Algumas expressões de solidariedade no império são ferozes, lideradas por “desmancha-prazeres” que conseguem rir. No entanto, outros sentem-se demasiado inclinados a actos de auto-afirmação, flexibilizando o poder do testemunho. Esta última expressão de solidariedade parece temperada e viciada por um moralismo superior que favorece o poder através da crítica da vítima. Este ativismo não está enraizado na generosidade. Compreendo que seja desconcertante pertencer a uma cultura que acredita que a sua capacidade de reparação é uma posse eterna, concedida por alguma providência. E olha, dizem, temos os marcos históricos para provar isso. Agora todo mundo quer ser testemunhado. E assim, a minha limitação em responder à sua pergunta decorre de uma necessidade de desafiar a audição implacável que pode ou não me aprovar como bom material para um produto nacional. Uma marca.
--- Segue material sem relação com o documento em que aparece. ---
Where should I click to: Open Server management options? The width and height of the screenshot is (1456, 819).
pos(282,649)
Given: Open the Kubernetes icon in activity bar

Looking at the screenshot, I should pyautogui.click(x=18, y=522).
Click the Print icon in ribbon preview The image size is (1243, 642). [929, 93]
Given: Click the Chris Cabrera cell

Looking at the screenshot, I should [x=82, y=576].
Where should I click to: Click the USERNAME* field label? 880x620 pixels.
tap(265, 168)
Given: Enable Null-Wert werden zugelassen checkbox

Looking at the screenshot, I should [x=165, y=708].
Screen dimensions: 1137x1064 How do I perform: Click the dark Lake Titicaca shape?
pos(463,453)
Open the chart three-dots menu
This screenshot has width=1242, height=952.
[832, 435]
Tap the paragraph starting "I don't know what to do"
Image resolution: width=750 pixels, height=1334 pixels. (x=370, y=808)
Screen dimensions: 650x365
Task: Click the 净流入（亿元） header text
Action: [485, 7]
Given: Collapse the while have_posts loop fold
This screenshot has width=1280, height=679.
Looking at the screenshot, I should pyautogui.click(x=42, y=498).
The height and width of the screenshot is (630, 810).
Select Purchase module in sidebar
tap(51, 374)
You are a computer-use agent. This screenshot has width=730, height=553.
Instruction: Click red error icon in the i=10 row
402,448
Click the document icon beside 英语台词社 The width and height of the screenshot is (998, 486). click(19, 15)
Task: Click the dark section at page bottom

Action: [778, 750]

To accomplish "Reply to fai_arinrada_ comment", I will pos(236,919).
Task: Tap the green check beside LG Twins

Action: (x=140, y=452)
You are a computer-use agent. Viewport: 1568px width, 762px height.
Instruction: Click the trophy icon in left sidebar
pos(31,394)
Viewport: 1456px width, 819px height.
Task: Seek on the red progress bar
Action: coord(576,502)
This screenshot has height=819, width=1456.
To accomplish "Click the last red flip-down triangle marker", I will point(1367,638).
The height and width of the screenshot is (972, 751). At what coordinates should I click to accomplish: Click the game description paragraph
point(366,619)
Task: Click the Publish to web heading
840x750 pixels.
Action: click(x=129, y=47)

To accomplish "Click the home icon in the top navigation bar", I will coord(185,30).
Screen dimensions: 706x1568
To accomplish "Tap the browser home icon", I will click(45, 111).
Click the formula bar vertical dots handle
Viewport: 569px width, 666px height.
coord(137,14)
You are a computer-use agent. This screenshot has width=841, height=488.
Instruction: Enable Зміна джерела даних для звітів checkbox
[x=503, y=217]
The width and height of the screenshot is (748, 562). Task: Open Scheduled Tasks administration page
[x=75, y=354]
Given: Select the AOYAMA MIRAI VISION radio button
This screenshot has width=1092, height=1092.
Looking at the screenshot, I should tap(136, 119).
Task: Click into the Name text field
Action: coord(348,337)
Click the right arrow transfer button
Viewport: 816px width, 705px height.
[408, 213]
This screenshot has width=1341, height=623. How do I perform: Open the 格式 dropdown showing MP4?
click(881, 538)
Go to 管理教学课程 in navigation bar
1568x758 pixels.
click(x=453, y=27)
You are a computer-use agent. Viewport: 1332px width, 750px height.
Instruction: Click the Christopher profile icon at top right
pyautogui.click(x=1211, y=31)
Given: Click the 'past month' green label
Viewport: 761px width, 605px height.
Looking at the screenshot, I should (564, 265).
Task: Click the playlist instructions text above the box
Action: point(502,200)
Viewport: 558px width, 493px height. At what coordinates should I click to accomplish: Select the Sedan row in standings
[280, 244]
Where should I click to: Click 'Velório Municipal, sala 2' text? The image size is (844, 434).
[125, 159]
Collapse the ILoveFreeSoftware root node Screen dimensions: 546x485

Um verdadeiro concorrente no mercado livre. A premissa desta audição é falsa. Pergunto-me, por exemplo, se o silêncio em […] , e o estrangeiro nesse silêncio, são o que estamos aqui a desmantelar reflexivamente, em nome da disponibilização a um público mais vasto do livro em inglês que autoriza a aniquilação palestiniana.
E se eu não tivesse família em Gaza? Você preferiria procurar um sobrevivente palestino mais autêntico? Quem, entre os solidários com os palestinianos, impõe critérios de autenticidade ao palestiniano em inglês?
Estou muito mais preocupado com o dia seguinte ao término do genocídio transmitido ao vivo dos palestinos. O dia seguinte é o dia mais longo. E é igualmente indescritível.
Um verso de Al-Mutanabbi do século X: “Infelizes são aqueles que invejam as vidas dos miseráveis./ Existe uma vida pior que a morte”. O que aconteceu com o sorriso daquela garota? Voltou ao rosto dela? A Palestina em árabe está sempre viva.